We first write the anode reaction that actually takes place. Succinate ion is a doubly-charged anion, $$C_4H_4O_4^{2-}$$. In the Kolbe-type electro-oxidation a dicarboxylate loses both its carboxyl groups as carbon dioxide and the remainder of the skeleton couples intramolecularly to give an alkene. Hence, for one succinate ion we get ethylene and two carbon dioxide molecules:

$$C_4H_4O_4^{2-} \;\;\longrightarrow\;\; C_2H_4 + 2\,CO_2 + 2\,e^-$$

State the electron count: this oxidation liberates $$2$$ electrons per succinate ion.

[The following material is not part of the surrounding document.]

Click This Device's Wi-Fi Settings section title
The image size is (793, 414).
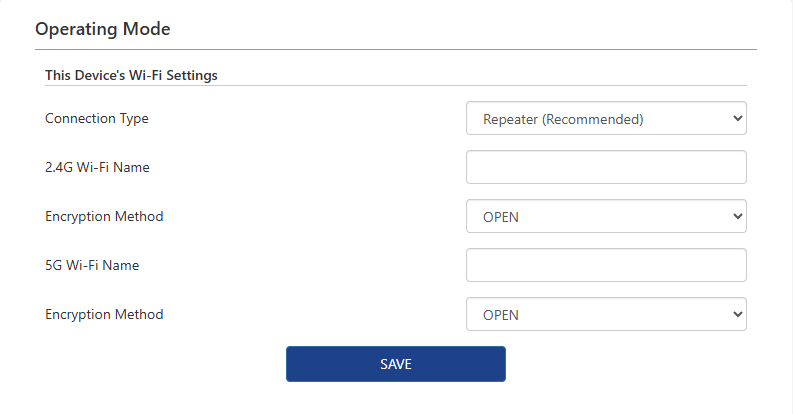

Now we use the definition of a Faraday. One Faraday corresponds to one mole of electrons. The charge passed is

$$0.2\;\text{F} = 0.2\;\text{mol e}^-$$

Number of succinate ions oxidised:

$$n_{\text{succinate}} = \frac{0.2\;\text{mol e}^-}{2\;\text{mol e}^- \,/\,\text{mol succinate}} = 0.1\;\text{mol}$$

From the stoichiometry of the anode reaction:

• one ethylene per succinate  ⇒  $$n_{C_2H_4} = 0.1\;\text{mol}$$

• two carbon dioxides per succinate  ⇒  $$n_{CO_2} = 2 \times 0.1 = 0.2\;\text{mol}$$

So total moles of gas at the anode are

$$n_{\text{anode\,gases}} = 0.1 + 0.2 = 0.3\;\text{mol}$$

We next examine the cathode. In aqueous solution water is reduced:

$$2\,H_2O + 2\,e^- \;\;\longrightarrow\;\; H_2 + 2\,OH^-$$

This reaction consumes $$2$$ electrons per mole of hydrogen formed. The same $$0.2\;\text{mol e}^-$$ that left the anode must arrive at the cathode, so

$$n_{H_2} = \frac{0.2\;\text{mol e}^-}{2\;\text{mol e}^- \,/\,\text{mol }H_2} = 0.1\;\text{mol}$$

Total moles of gases produced (both electrodes):

$$n_{\text{total gas}} = n_{\text{anode\,gases}} + n_{H_2} = 0.3 + 0.1 = 0.4\;\text{mol}$$

At STP, one mole of any ideal gas occupies $$22.4\;\text{L}$$. Therefore the total volume is

$$V = 0.4\;\text{mol} \times 22.4\;\text{L mol}^{-1} = 8.96\;\text{L}$$

Hence, the correct answer is Option A.